◆ **Your goal**:
Please repeat each line below exactly, with no images in the copy.

◆ **Records**:
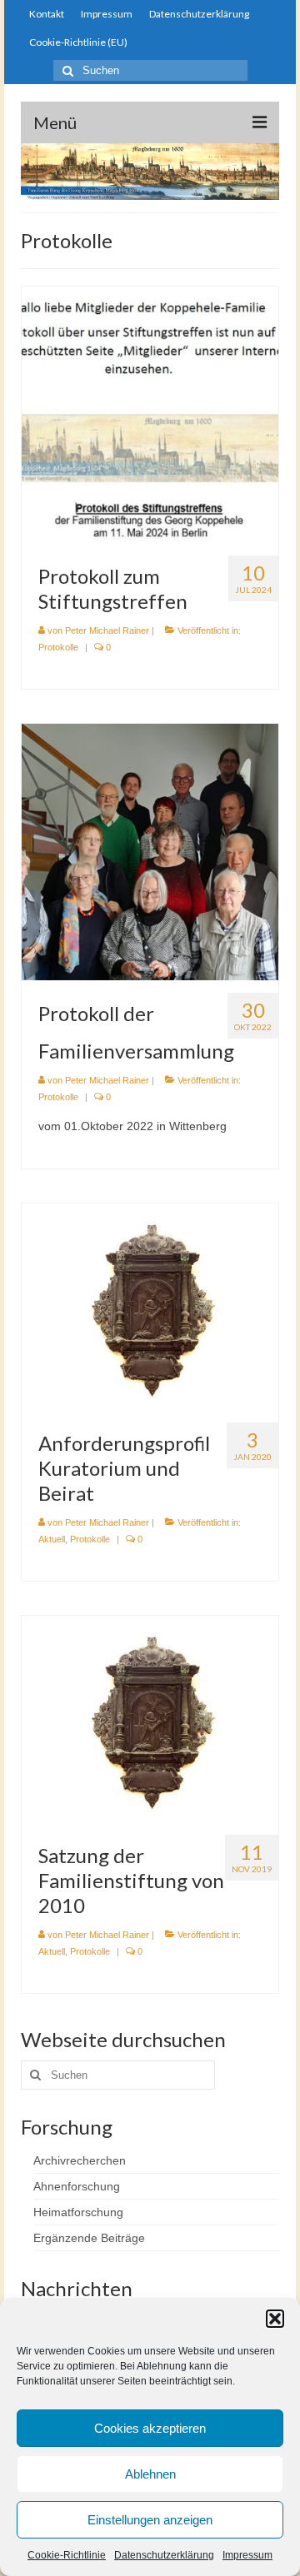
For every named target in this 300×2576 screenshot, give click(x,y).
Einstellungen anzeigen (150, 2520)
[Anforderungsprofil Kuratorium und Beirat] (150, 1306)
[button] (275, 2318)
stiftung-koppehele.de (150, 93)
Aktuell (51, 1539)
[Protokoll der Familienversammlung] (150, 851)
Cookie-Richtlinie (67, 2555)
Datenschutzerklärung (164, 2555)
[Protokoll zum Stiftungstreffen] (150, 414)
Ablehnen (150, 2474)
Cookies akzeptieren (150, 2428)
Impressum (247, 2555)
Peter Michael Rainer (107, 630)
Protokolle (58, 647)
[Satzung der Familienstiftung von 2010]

◆ **Solved problem**:
For every named target in this 300×2576 screenshot, give click(x,y).
Einstellungen anzeigen (150, 2520)
[Anforderungsprofil Kuratorium und Beirat] (150, 1306)
[button] (275, 2318)
stiftung-koppehele.de (150, 93)
Aktuell (51, 1539)
[Protokoll der Familienversammlung] (150, 851)
Cookie-Richtlinie (67, 2555)
Datenschutzerklärung (164, 2555)
[Protokoll zum Stiftungstreffen] (150, 414)
Ablehnen (150, 2474)
Cookies akzeptieren (150, 2428)
Impressum (247, 2555)
Peter Michael Rainer (107, 630)
Protokolle (58, 647)
[Satzung der Familienstiftung von 2010]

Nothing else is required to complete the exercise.